A gentle place to start

You do not have to do all of this. Please do not try to. That is the fastest way to feel worse, not better.

Pick the easiest one. Maybe it is just looking at your bank statement this week. Maybe it is meal planning five dinners, or running your address through Powerswitch while the jug boils. One small shift, done, beats a perfect plan you never start. Because budgeting was never meant to be about restriction or getting it exactly right. It is about awareness, and one small adjustment, and the quiet calm that comes from finally being able to see what is going on. Clarity creates calm. That has been true for us, again and again.

If you would like a soft, friendly place to begin, our free Weekly Reset planner is there whenever you are ready, no pressure, no perfection required. And if seeing it all in one place is the thing that would help most, that is exactly what our Planning Panels are made for. Start small. Be kind to yourself. That is honestly the whole secret.

Frequently Asked Questions

What is the easiest money-saving tip to start with?

Look at your last few bank statements before you try to cut anything. It costs nothing and you will almost always spot a forgotten subscription, a sneaky free trial that has turned into a real payment, or an auto-payment you no longer need. Awareness comes first, and cancelling even one or two unused things is an easy, quick win.

How can I save money on food without a strict budget?

Plan a rough five or six dinners and shop with a list, lean on cheaper proteins like mince, eggs, and legumes, and buy seasonal or frozen veg. Cook once and eat twice so one pot covers two meals.

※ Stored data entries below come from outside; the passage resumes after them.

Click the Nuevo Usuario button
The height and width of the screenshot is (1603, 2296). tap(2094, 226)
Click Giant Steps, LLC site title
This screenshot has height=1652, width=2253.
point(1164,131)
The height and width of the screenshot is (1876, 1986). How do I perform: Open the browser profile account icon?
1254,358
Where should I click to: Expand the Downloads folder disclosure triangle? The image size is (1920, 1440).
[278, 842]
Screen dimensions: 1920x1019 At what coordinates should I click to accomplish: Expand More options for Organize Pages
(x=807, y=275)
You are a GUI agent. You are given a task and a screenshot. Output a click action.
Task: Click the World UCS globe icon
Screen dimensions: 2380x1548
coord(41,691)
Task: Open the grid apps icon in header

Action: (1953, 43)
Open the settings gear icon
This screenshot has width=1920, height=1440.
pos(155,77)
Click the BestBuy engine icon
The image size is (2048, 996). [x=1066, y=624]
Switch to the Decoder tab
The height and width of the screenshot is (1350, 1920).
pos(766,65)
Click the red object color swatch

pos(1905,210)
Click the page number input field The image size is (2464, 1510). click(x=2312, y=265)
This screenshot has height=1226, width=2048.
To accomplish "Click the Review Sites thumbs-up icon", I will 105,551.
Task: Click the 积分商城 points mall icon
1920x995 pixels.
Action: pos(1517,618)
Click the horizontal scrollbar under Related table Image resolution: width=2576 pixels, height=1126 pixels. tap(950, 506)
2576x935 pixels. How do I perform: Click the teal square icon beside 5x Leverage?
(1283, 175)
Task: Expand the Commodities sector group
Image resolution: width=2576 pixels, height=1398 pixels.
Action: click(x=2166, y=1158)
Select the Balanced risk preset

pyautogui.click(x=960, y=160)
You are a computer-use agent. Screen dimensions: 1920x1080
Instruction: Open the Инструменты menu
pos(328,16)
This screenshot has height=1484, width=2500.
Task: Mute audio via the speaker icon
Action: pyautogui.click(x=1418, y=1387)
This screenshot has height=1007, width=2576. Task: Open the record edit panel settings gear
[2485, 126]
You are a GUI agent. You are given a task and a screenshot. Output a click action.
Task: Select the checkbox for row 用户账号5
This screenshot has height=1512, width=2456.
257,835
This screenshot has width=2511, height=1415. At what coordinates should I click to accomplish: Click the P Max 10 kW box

And use up what you already have before buying more, because the average New Zealand household throws out over $1,300 of food a year, so cutting waste is one of the simplest savings there is.

Does writing bills down somewhere visible actually help?

For us, yes, more than any single saving did. When subscriptions, bills, and upcoming costs are out of your head and onto a board the whole household can see, they stop being one person's silent worry. Everyone knows what is coming, surprises shrink, and the mental load eases. Clarity really does create calm.

Is it worth talking to a broker?

For things like insurance and your mortgage, a broker is usually free to you because the provider pays them, and they do the shopping around on your behalf. It is a low-effort way to check you are not overpaying on a big set-and-forget bill. You are not committing to anything just by asking.

How can I save money on power?

Use Powerswitch, the free independent comparison tool run by Consumer NZ. You enter your address or upload a recent bill, it compares the providers for you, and on average households can save around $450 a year by moving to a better-value plan. It rarely pays to stay loyal, so it is worth checking once a year.

How can I save on fuel without too much hassle?

Combine your trips so you are not making several runs into town in one day, use the smaller, more economical car if you have a choice, and carpool or take public transport where it suits. A free app like Gaspy shows you the cheapest petrol nearby, and keeping your tyres properly inflated helps a little too. None of it is dramatic on its own, but it adds up.